- [TEXT TO READ]:
— Begin —

A sceptical position, expressed about the same time as I coined 'dataveillance', is that "Information, [even today], is no more than it has ever been: discrete little bundles of fact, sometimes useful, sometimes trivial, and never the substance of thought [and knowledge] ... The data processing model of thought ... coarsens subtle distinctions in the anatomy of mind ... Experience ... is more like a stew than a filing system ... Every piece of software has some repertory of basic assumptions, values, limitations embedded within it ... [For example], the vice of the spreadsheet is that its neat, mathematical facade, its rigorous logic, its profusion of numbers, may blind its user to the unexamined ideas and omissions that govern the calculations ... garbage in - gospel out. What we confront in the burgeoning surveillance machinery of our society is not a value-neutral technological process ... It is, rather, the social vision of the Utilitarian philosophers at last fully realized in the computer. It yields a world without shadows, secrets or mysteries, where everything has become a naked quantity" (Roszak 1986, pp. 87, 95, 98 ,118, 120, 186-7).

— End —

- [SET OF TASKS]:
1 - Answer each question from the passage on information and surveillance:
(a) What does the passage say experience is more like than a filing system?
(b) What short phrase does the passage use to sum up the vice of the spreadsheet?
(c) Whose social vision does the passage say is at last fully realized in the computer?
2 - Does each statement agree with the passage on information and surveillance? Answer yes or no, and quote the words of the passage that decide it.
(a) The quoted position treats information as the substance of thought.
(b) The passage calls the surveillance machinery of our society a value-neutral technological process.
(c) The passage holds that every piece of software carries basic assumptions within it.
3 - Carry the passage on information and surveillance forward past its closing citation.
The records below this point are separate material and have nothing to do with the passage above.

- [PROVIDED MATERIAL]:
— Begin —

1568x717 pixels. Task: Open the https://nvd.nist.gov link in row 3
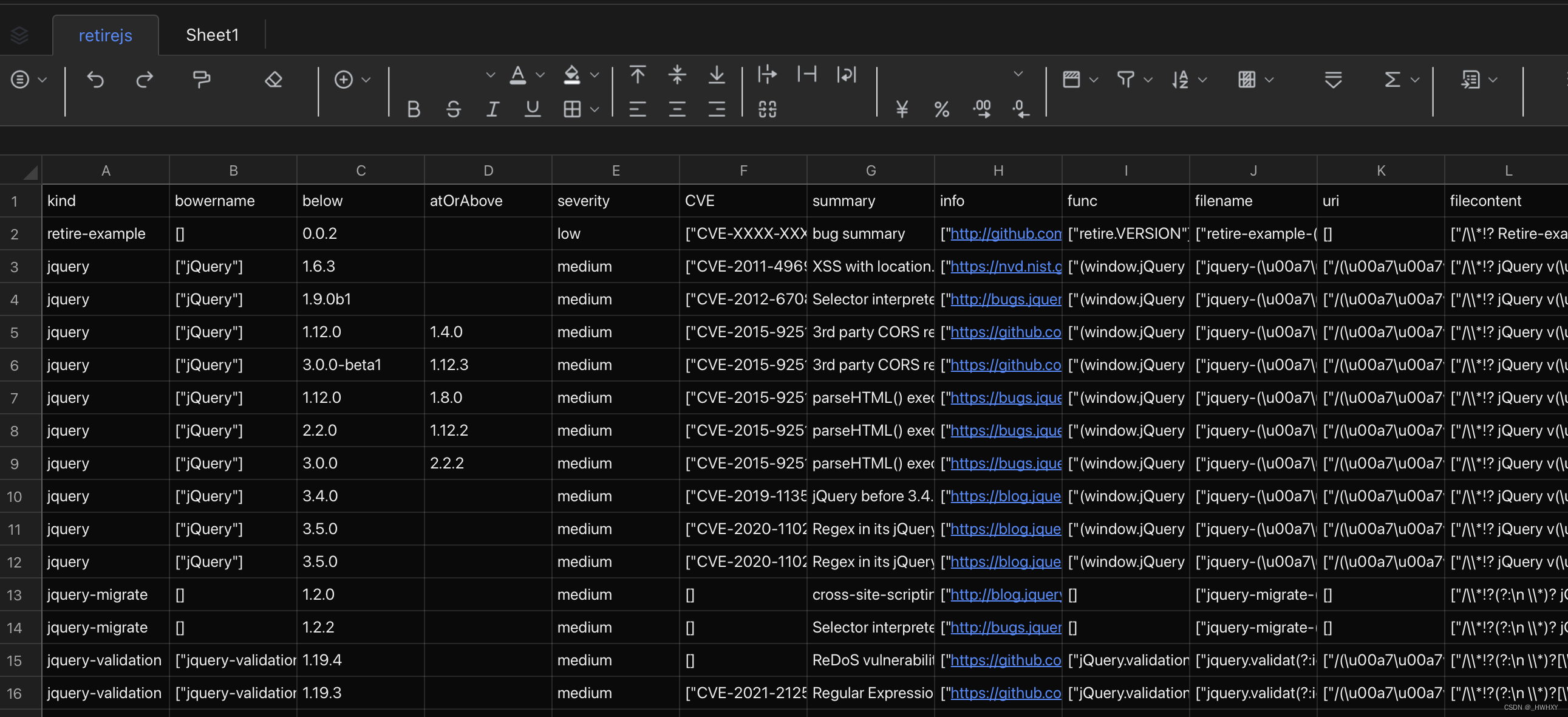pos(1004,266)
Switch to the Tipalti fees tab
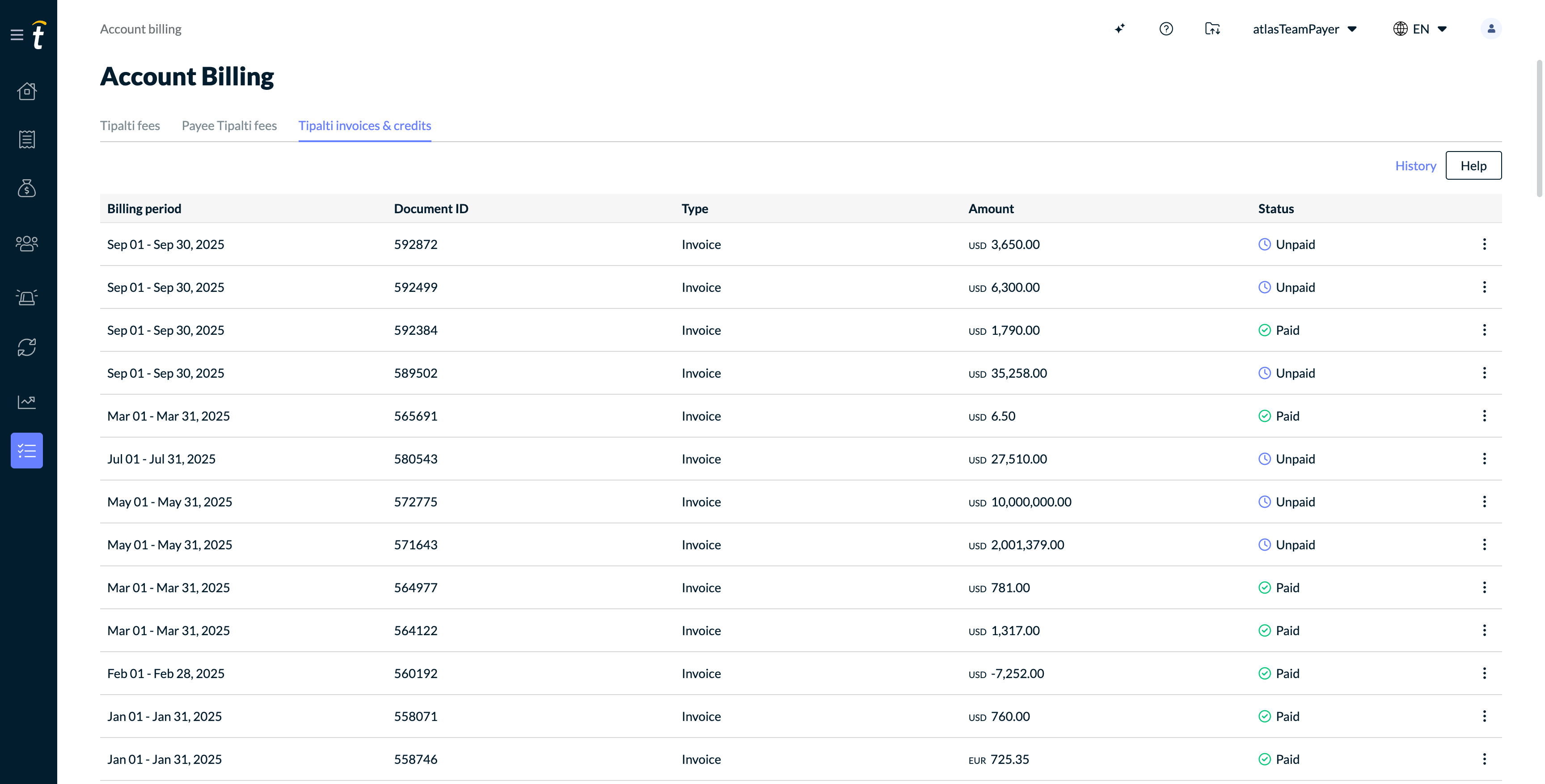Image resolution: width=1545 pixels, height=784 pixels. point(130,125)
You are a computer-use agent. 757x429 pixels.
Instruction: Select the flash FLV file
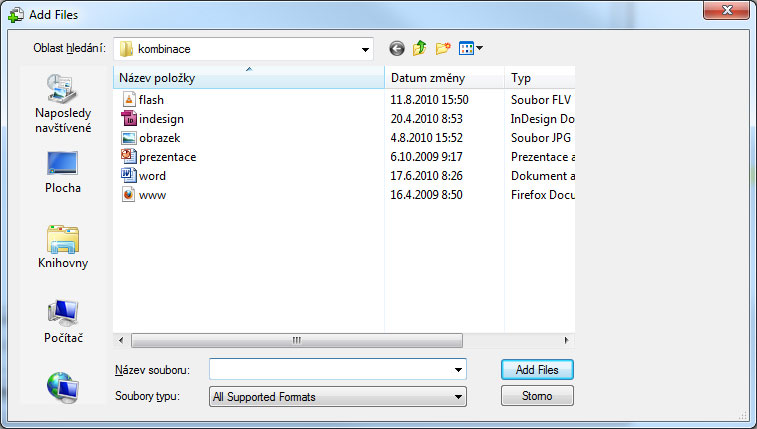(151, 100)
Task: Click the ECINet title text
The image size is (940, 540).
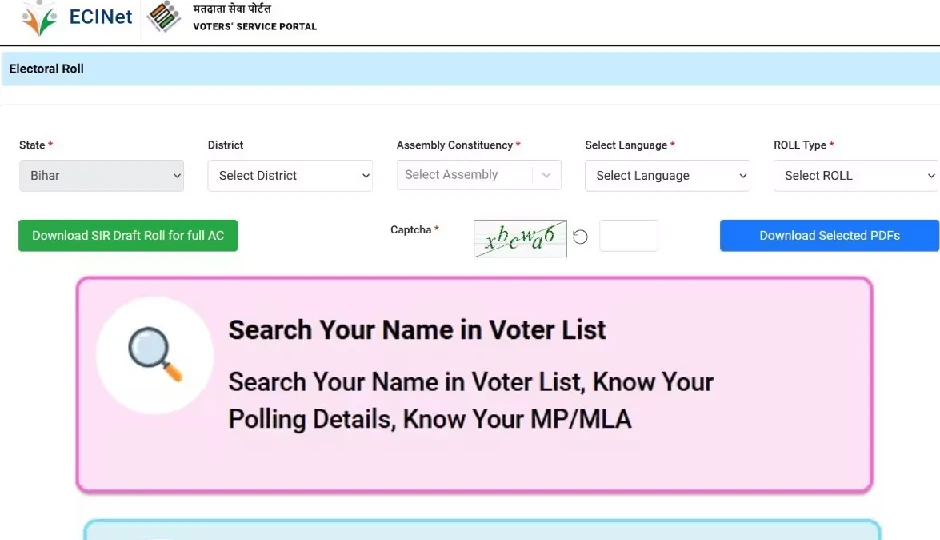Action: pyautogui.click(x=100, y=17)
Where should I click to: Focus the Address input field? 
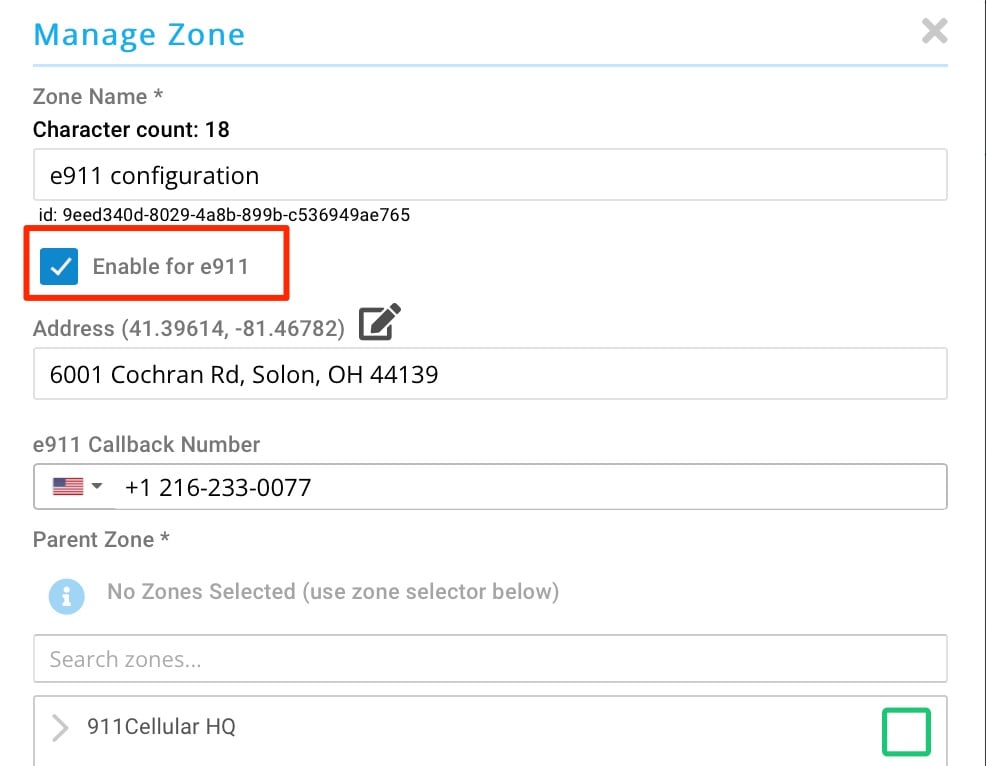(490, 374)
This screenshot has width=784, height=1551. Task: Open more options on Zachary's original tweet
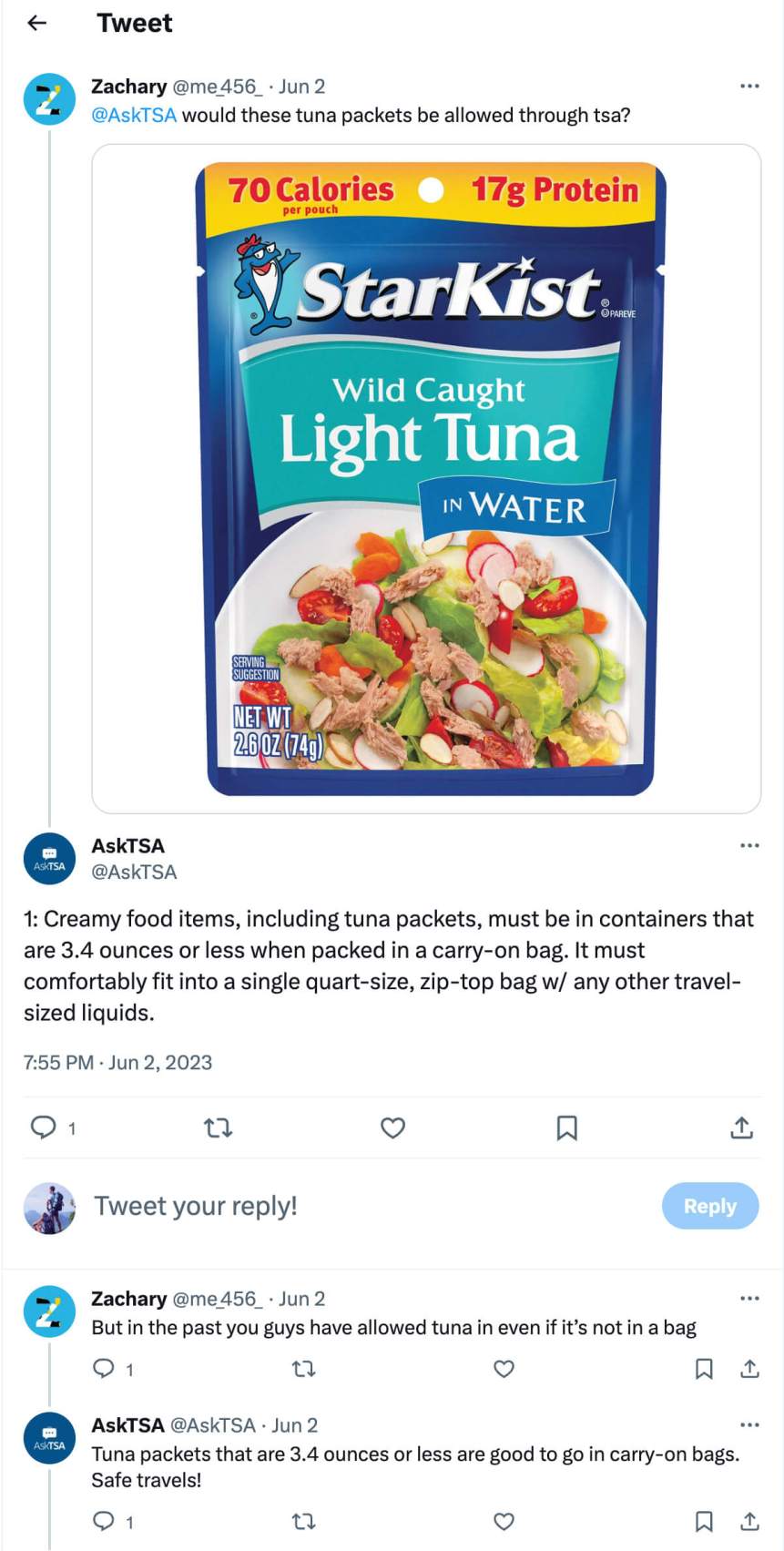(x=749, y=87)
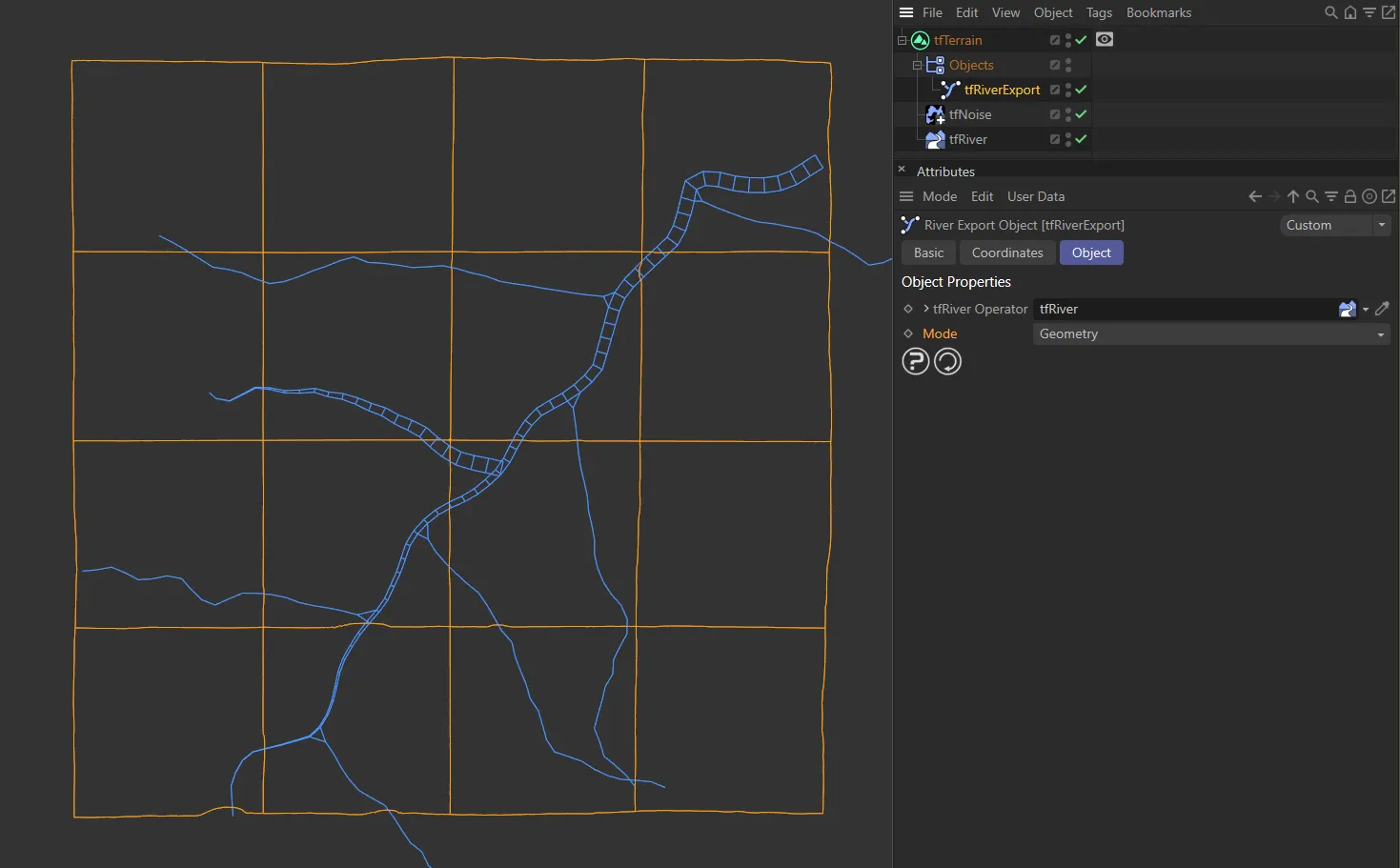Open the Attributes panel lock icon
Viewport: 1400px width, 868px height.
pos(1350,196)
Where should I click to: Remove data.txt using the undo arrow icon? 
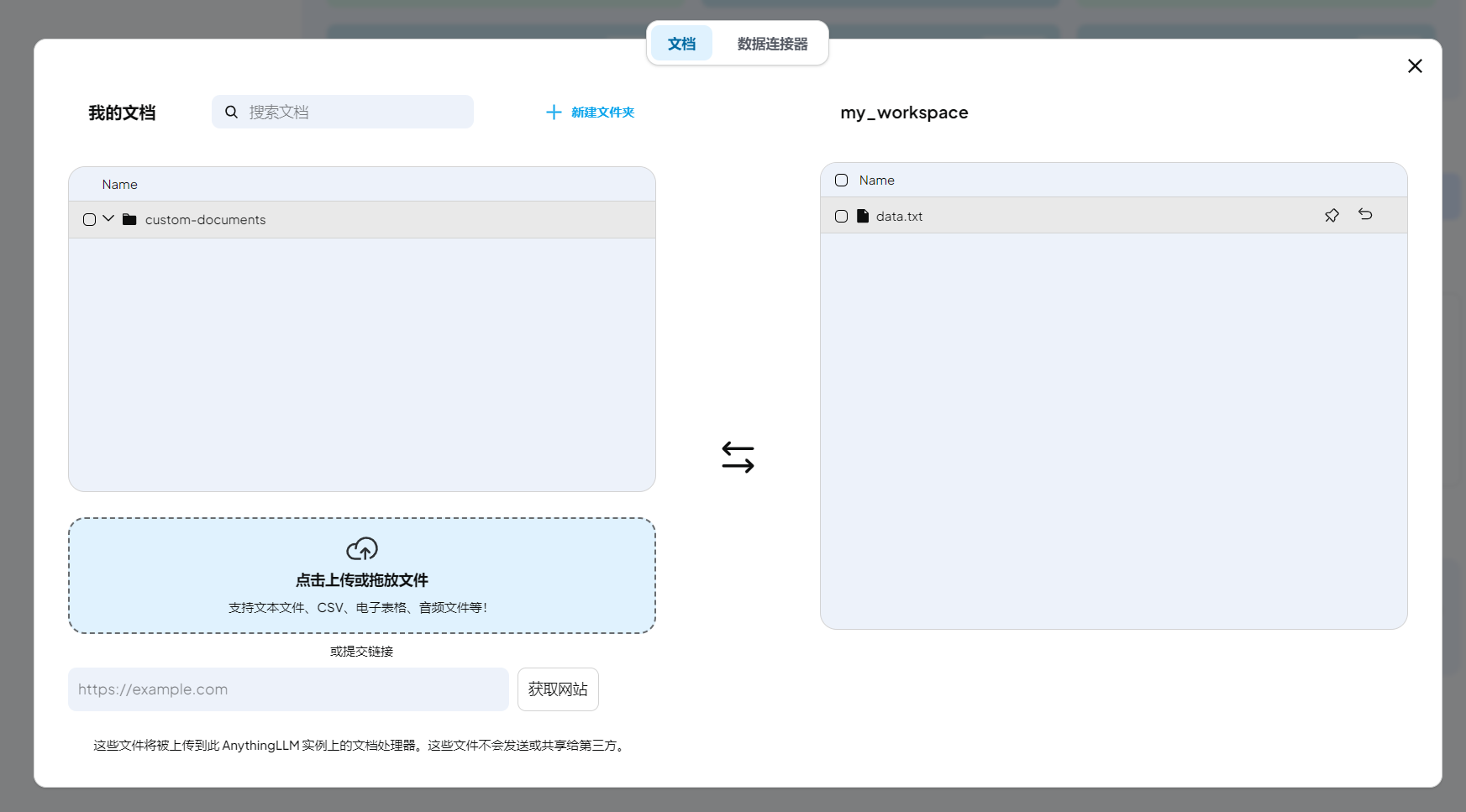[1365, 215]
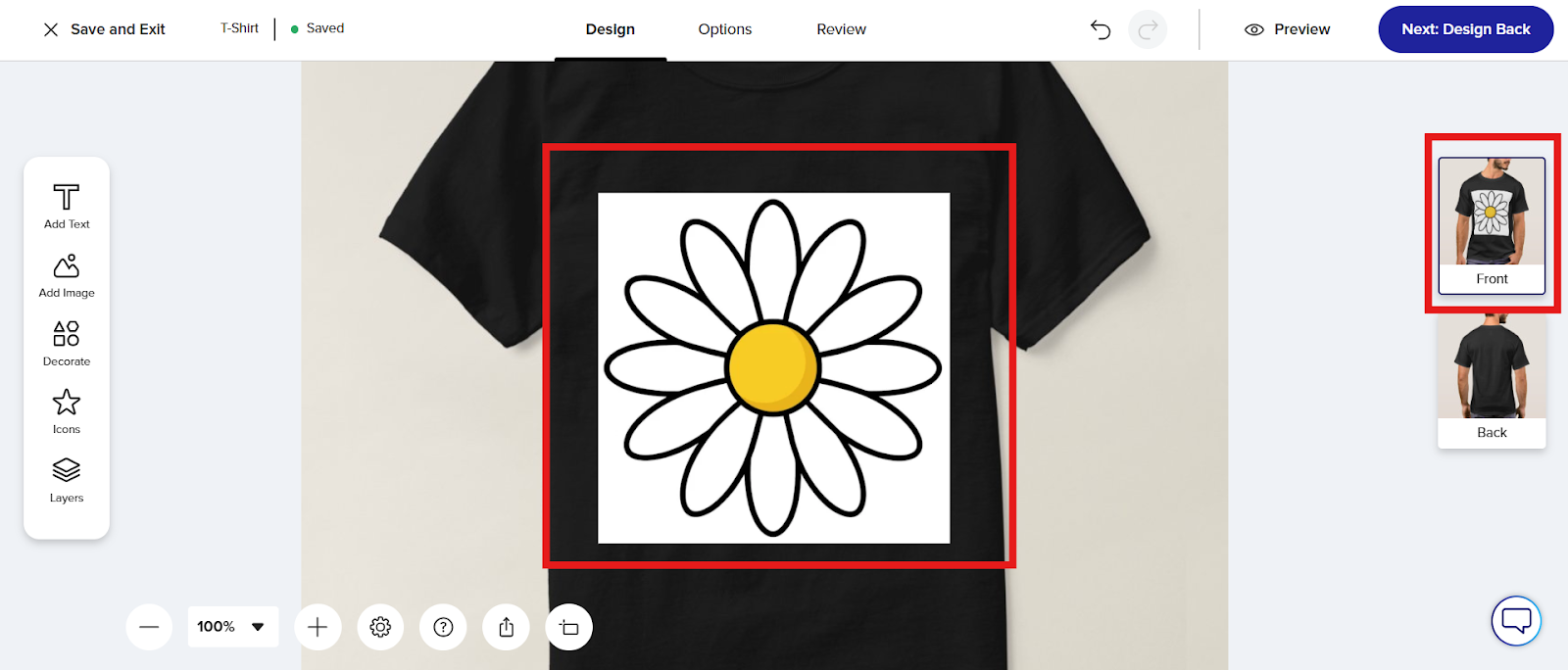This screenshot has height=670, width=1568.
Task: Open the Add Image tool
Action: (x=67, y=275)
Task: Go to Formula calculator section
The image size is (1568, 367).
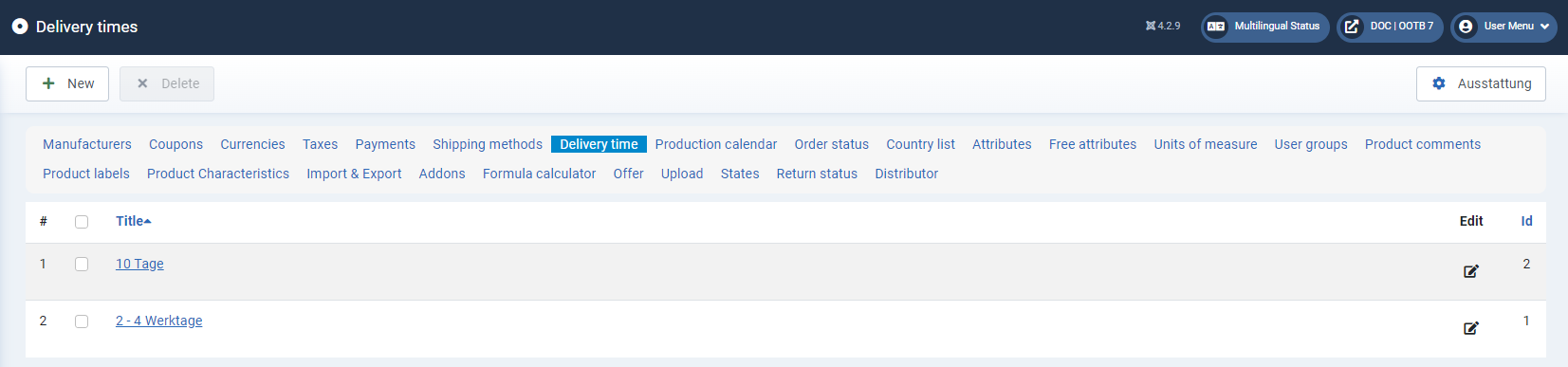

— End —

- [ANSWERS FOR THIS EXERCISE]:
1 -
(a) A stew.
(b) "garbage in - gospel out"
(c) The Utilitarian philosophers'.

2 -
(a) No: "never the substance of thought [and knowledge]"
(b) No: "is not a value-neutral technological process"
(c) Yes: "Every piece of software has some repertory of basic assumptions, values, limitations embedded within it"

3 -
Exploiting the 35 years of development in dataveillance technologies and practices since then, organisations now distance themselves from the individuals they deal with, resulting in the dehumanisation of organisational decision-making. The politicians that dominate legislatures are beguiled by lobbyists' economics-, innovation- and progress-laced imagery. Government agencies, meanwhile, grease the wheels of business, and themselves apply business-developed data management and decision-process tools. Social control, supported by dataveillance, dominates social values.
From the viewpoint of the public, as both citizens and consumers, across all of the political, social and economic dimensions, the situation is not good. However, it is also not hopeless. We can resist, and we can re-form the processes in both the public and the private spheres. And that's as good as segue as any across to the next panellist, Steve Mann.
Steve Mann originated a number of important technologies and concepts, including the wearcam. In 1995, he inverted 'surveillance' (from above, by the powerful of the weak) and conceived 'sousveillance' (from below, by the weak of the powerful). See Mann et al. (2003). A related idea is that of ubiquitous transparency (Brin 1998).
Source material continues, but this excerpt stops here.